En aquel tiempo, al bajar Jesús del monte, lo siguió mucha gente. En esto, se le acercó un leproso, se arrodilló y le dijo: Señor, si quieres, puedes limpiarme. Extendió la mano y lo tocó, diciendo: quiero, queda limpio. Y en seguida quedó limpio de la lepra. Jesús le dijo: no se lo digas a nadie, pero, para que conste, ve a presentarte al sacerdote y entrega la ofrenda que mandó Moisés.

Jesús cura de la peor marginación, la religiosa

Lo escueto del relato no merma la enormidad del mensaje. Con ser una lacra, lo peor no era la lepra sino la marginación del enfermo que llevaba acarreada.

Marginación social absoluta. Se le obligaba a vivir alejado de todo núcleo de población y si alguien se le acercaba estaba obligado a gritar una y otra vez: ¡impuro!, ¡impuro!

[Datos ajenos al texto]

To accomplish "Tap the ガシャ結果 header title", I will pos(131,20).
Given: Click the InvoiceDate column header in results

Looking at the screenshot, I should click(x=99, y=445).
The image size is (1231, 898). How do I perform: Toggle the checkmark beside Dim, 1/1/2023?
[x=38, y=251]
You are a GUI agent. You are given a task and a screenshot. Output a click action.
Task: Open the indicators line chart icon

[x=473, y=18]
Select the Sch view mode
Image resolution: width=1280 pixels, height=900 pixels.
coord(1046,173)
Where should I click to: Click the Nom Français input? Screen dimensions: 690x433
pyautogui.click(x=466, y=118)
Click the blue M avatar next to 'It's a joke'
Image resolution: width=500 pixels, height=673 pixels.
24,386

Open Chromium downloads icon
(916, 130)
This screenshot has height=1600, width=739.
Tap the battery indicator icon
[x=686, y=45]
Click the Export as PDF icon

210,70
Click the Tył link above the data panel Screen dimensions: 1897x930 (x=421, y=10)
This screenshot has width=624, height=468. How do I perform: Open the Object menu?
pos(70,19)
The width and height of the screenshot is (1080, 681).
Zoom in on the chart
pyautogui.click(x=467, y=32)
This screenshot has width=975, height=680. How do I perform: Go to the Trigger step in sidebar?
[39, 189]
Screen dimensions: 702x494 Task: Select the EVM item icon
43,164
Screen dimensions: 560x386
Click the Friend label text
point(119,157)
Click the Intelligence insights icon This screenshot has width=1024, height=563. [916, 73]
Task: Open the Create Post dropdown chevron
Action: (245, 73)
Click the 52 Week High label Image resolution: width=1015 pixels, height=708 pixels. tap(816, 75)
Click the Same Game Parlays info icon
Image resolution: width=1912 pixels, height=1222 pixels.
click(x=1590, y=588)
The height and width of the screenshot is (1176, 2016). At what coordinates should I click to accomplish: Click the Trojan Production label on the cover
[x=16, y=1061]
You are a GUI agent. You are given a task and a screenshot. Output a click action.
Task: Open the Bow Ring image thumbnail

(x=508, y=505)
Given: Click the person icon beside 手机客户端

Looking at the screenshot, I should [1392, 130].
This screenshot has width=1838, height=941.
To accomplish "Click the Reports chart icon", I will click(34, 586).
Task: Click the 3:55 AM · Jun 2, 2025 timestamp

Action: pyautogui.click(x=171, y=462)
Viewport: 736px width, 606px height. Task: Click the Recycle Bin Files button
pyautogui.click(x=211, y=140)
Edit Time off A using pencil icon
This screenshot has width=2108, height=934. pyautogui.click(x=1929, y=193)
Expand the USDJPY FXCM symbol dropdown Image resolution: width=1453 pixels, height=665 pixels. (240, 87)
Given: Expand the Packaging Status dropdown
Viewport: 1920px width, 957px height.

Marginación religiosa. Se daba por sentado que la lepra era un castigo de Dios. Si Dios lo había rechazado, las instancias religiosas no podían hacer otra cosa.

Sin apoyo alguno ni humano ni divino, el leproso quedaba sumido en la más absoluta marginación. Su posibilidad de llevar una vida mínimamente humana quedaba anulada.

Esa exclusión en nombre de Dios y de su Ley queda anulada en el momento en que uno y otro se atreven a saltarse la Ley: el leproso acercándose a Jesús, y Jesús, de un modo mucho más valiente, atreviéndose a tocarle.

Queda claro en el relato que es precisamente una nefasta interpretación de la Ley lo que produce la marginación. Jesús tiene motivos suficientes para ir más allá de ella.

No nos hagamos ilusiones. También hoy preferimos el cumplimiento de los preceptos a una verdadera liberación de las ataduras que impiden al hombre desarrollarse.